Aim of the exercise: Among the entries, find the lines with the string "resolution" and copy them.

━━━ Dataset content

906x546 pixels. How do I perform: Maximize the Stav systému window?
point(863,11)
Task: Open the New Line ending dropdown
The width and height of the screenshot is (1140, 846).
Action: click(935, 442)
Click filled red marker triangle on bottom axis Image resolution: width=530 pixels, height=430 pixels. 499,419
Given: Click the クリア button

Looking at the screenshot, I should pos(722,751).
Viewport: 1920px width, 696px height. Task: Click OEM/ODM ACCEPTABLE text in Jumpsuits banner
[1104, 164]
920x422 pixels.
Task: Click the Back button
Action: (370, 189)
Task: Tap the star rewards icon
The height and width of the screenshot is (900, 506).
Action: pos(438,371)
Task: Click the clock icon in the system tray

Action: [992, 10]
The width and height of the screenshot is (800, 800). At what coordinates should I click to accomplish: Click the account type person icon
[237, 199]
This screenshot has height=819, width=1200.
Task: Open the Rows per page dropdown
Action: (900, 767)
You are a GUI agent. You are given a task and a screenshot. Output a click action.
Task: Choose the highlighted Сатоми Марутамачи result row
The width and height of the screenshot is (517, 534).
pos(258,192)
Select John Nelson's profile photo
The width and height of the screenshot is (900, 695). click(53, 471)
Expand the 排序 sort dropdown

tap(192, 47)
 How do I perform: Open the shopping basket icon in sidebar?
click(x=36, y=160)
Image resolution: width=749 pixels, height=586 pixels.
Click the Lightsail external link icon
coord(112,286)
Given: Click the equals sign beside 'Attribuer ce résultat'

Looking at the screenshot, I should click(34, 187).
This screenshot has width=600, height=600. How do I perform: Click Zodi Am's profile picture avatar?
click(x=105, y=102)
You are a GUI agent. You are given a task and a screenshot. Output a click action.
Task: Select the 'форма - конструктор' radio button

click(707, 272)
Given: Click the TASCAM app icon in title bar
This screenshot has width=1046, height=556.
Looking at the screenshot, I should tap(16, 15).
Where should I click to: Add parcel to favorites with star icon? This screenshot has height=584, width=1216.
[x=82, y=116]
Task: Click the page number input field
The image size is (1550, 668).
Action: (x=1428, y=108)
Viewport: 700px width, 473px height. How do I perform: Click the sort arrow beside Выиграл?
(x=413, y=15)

━━━━━━

Answer for the task:
Click filled red marker triangle on bottom axis Image resolution: width=530 pixels, height=430 pixels. 499,419
Image resolution: width=749 pixels, height=586 pixels.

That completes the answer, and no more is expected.